Earlier today my boss left me the nicest compliment on Twitter. Her opinion is nothing to scoff at, given she’s a multi-award winning, cross-platform media thought leader; which includes her place on the list of FORTUNE’s 2013 Most Powerful Women Entrepreneurs. If you introduce her to someone in person, you need an inhaler because you’ll be out of breath from the accolades. Needless to say, this made my day.
I wrote her back and thanked her, then I stood up, tripped over my own feet, and fell flat on the floor.
Thanks for keeping me centered, universe. Thanks a lot.

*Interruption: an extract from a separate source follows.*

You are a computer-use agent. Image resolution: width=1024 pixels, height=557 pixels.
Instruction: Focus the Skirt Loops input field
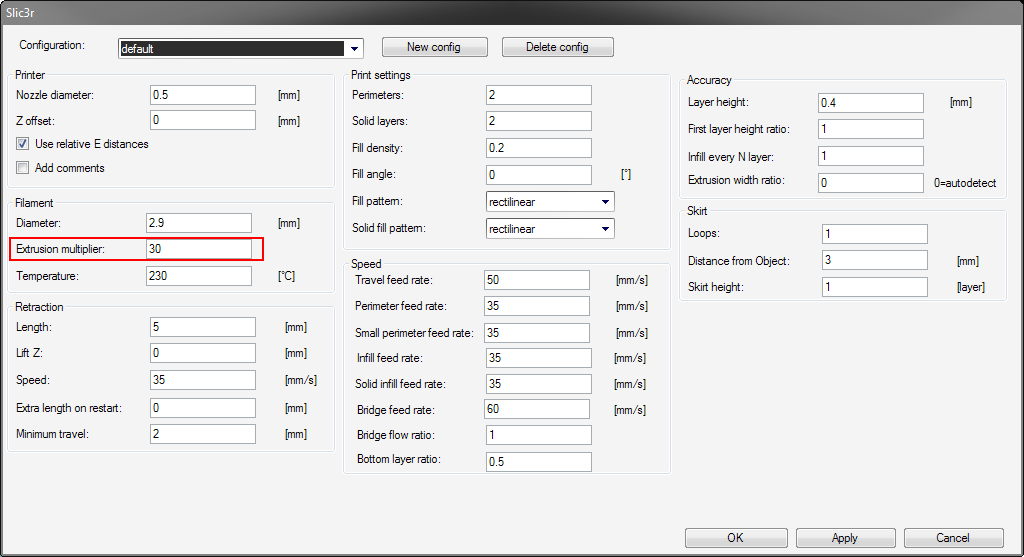[874, 234]
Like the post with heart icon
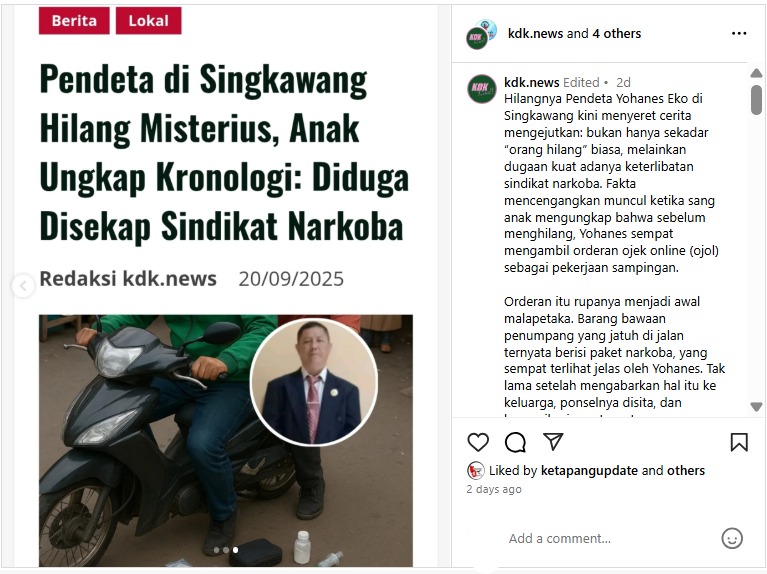This screenshot has width=767, height=574. point(478,442)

Last week, my husband dropped off some homegrown tomatoes at my mom’s house and she asked him to look at her dog’s belly, where she had felt something…odd. When he came home he said, “There’s something wrong with your mom’s dog. He has some weird growth on his stomach. I looked at it and it’s the strangest thing. It feels like a pencil.”

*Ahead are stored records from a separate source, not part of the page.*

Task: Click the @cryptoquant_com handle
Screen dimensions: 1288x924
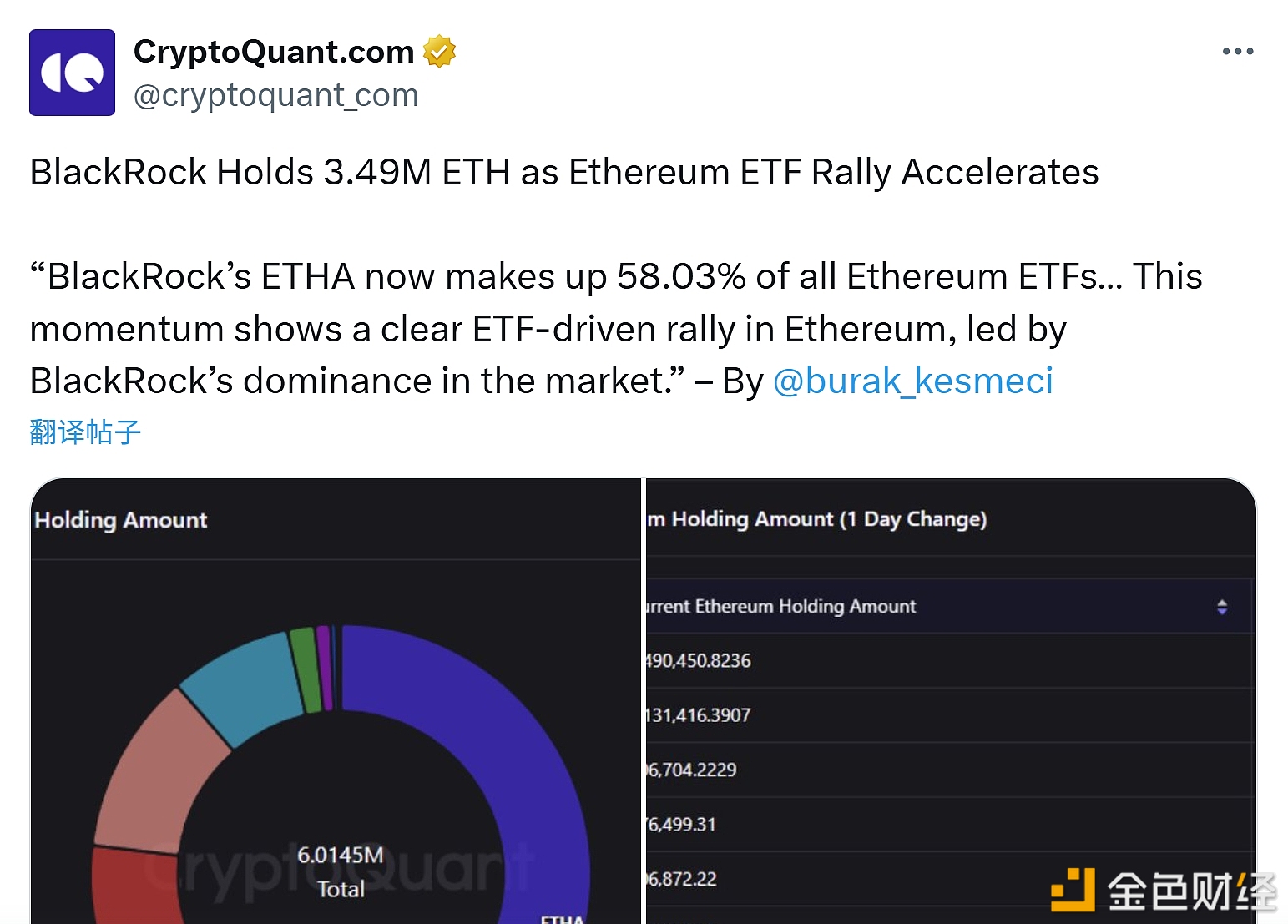Action: coord(275,95)
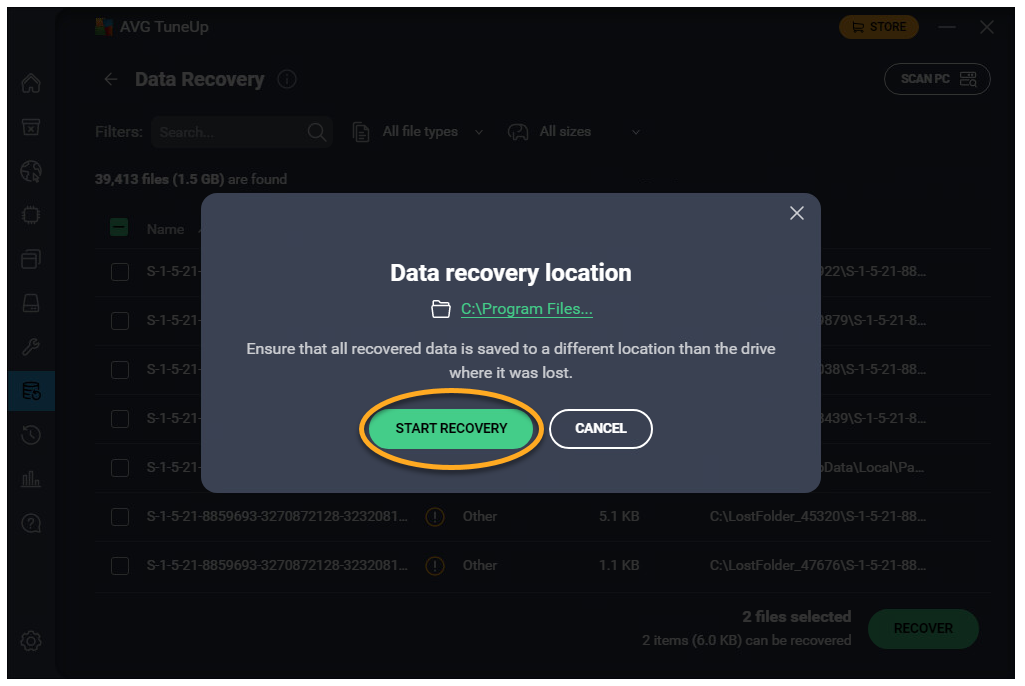Expand the All file types dropdown
Image resolution: width=1025 pixels, height=686 pixels.
tap(420, 132)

My mom, who is more attached to her dog than she is to her crossword puzzles – and that’s really saying something – called me the next day in tears. “Did you hear about Cappy? He has this hard growth and I don’t know what it is. I’m taking him to the vet tomorrow.”
Because it’s easy for me and my Zoloft to say, I reassured her. “Mom, don’t worry about it until you talk to the vet. It could just be a cyst. Blue had a whole bunch of them and they were nothing.” This didn’t do anything to alleviate her fears.
That evening I went to her house for dinner and offered to take a look at this thing. I was prepared to be grossed out because my sister had looked too, and she mentioned that it had an open sore.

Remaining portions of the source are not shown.